1. The "Odeh & Owen table" for the k-factor is only applicable, if we possess a

**two-sided** specification. For a one-sided specification limit we need to use different k-factors.

2. Tolerance intervals use a "frequentist" interpretation of "probability" (= non-Bayesian). This is why your statements such as

- “There’s a 90%
**probability** that at least 95% of the population falls within [Sample Average ± 3.1 * (Sample StdDev)], and thus within the Specification Limits (the Design Input requirement)"

are difficult to understand. It is much simpler to state

- "We are 90%
**confident** that at least 95% of the population falls within [...] specification.”

This statement is (a) mathematically exact, and (b) uses the wording from your table.

3. Wheeler's statements about the usage of the k-factors for non-normal distributions is just wrong. Although it is true that the normal distribution possesses the largest entropy (under commonly accepted assumptions), this statement is not true, if we allow for further conditions (such as considering only 90% of the population). To convince ourself, we just have to compare the tolerance intervals for a given {confidence, coverage} pair for (i) the normal distribution and (ii) Binomial distribution -- this was derived by Wilks. Although I doubt that many auditors are able to catch this mistake, I would not place a wrong statistical statement into a verification document.

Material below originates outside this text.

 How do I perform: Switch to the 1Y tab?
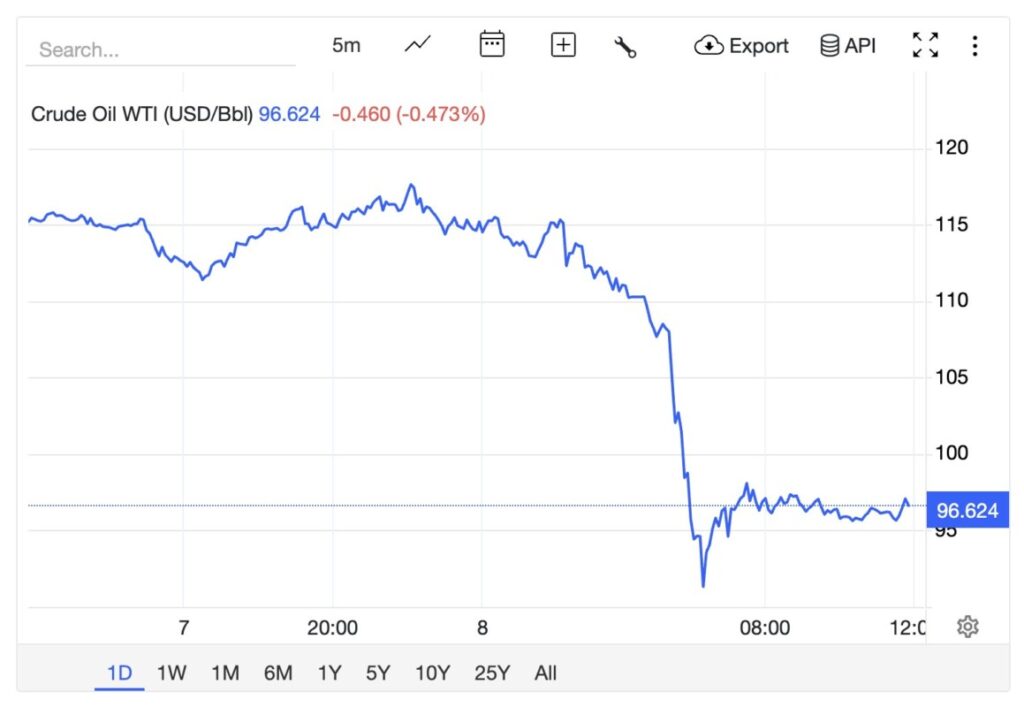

4. You included the following sample size note:

- If, for example, one operator measured 5 parts, twice each, 10 datapoints are available for analysis as above (N=10).

To me this statement seems to be out of place. If we try to demonstrate (in OQ or PQ) that we are 90% confident that 95% of our generated products are within specification, it is

**not** enough to take n=5 parts, measure each part r=2 times, calculate the k-factor for the N=n*r=10 measurements, and check if it exceeds k=3.026. The measurements are not independent, which is an assumption of the tolerance interval. To use the critical k-factor k=3.026 for the (gamma=90%, P=95%,N=10) tolerance interval, we have to measure ten independent parts.

However, if our measurements uncertainty is large ("bad gauge"), it is mathematically acceptable to do the following:

i) take n=5 parts,

ii) measure each part r=2 times,

iii) calculate the average value for each part, {ybar_1, ..., ybar_5},

iv) calculate the k-factor of these five averages, and

v) accept the verification if k >= 4.142.

Although this is mathematically correct, auditors won't like this extra step of averaging. Thus, I would use this procedure only if it is hard/expensive to produce additional parts.